*Your goal*. Would you write out every entry exactly, but without the pictures?

Saved data entries
:::::
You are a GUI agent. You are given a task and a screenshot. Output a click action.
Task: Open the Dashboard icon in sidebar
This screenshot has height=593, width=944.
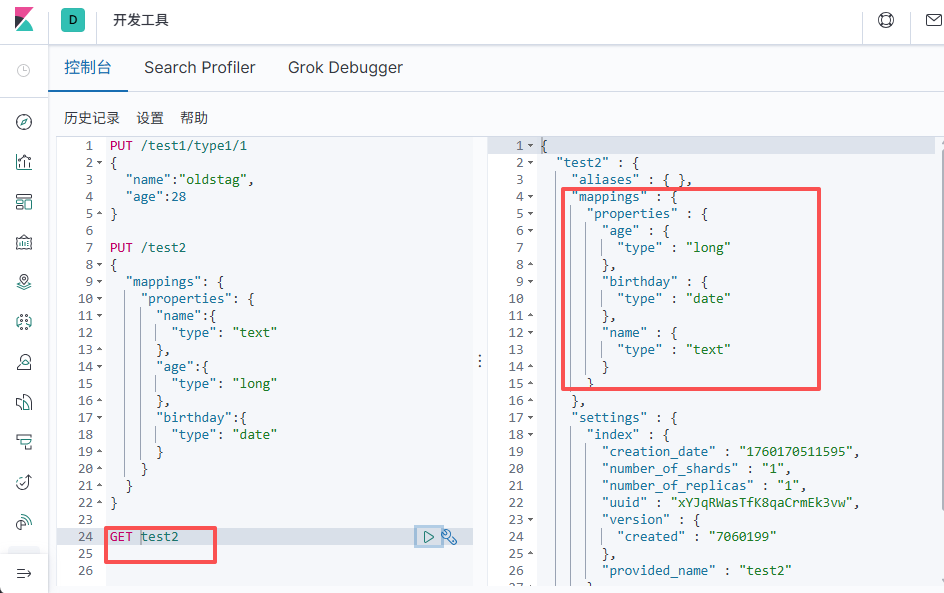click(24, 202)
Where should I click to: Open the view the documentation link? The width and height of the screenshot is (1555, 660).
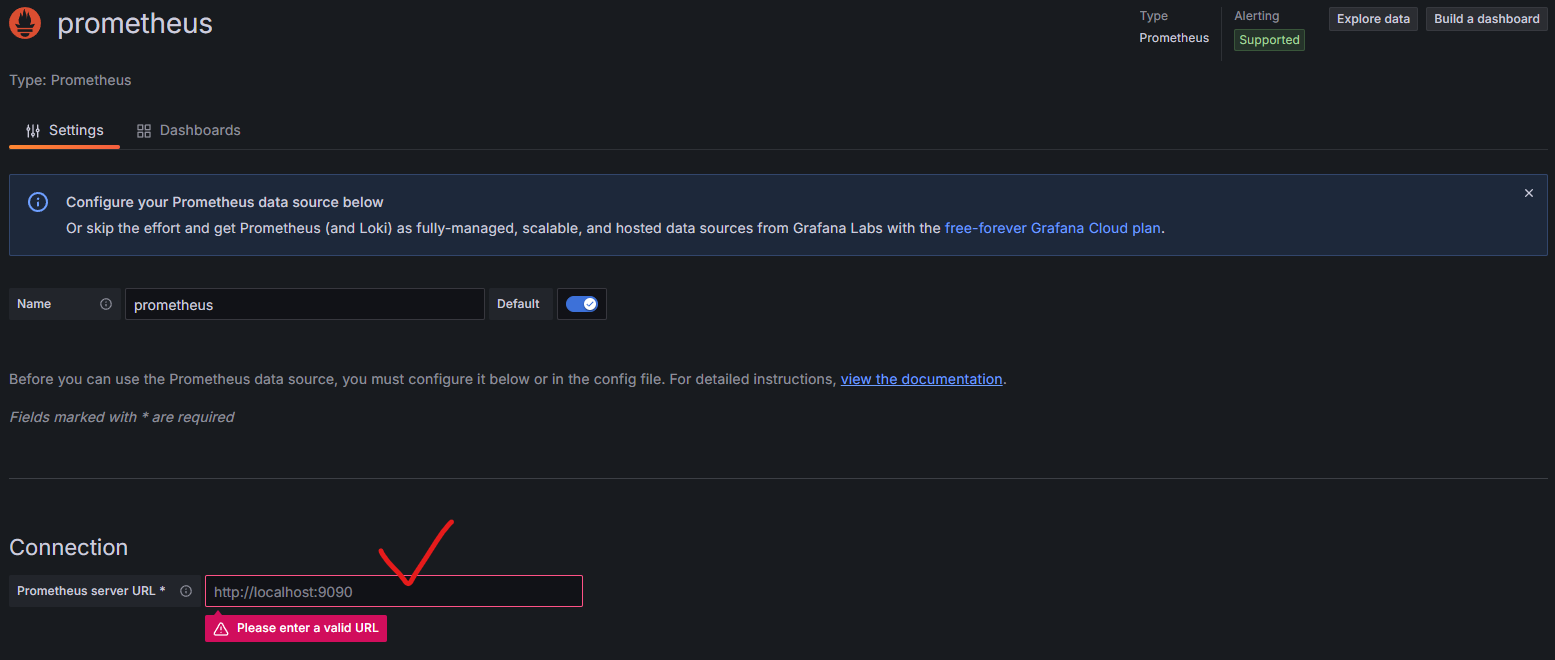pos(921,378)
:::::
*Reply*.
You are a GUI agent. You are given a task and a screenshot. Output a click action.
Task: Open the Dashboard icon in sidebar
This screenshot has height=593, width=944.
click(24, 202)
Where should I click to: Open the view the documentation link? The width and height of the screenshot is (1555, 660).
pos(921,378)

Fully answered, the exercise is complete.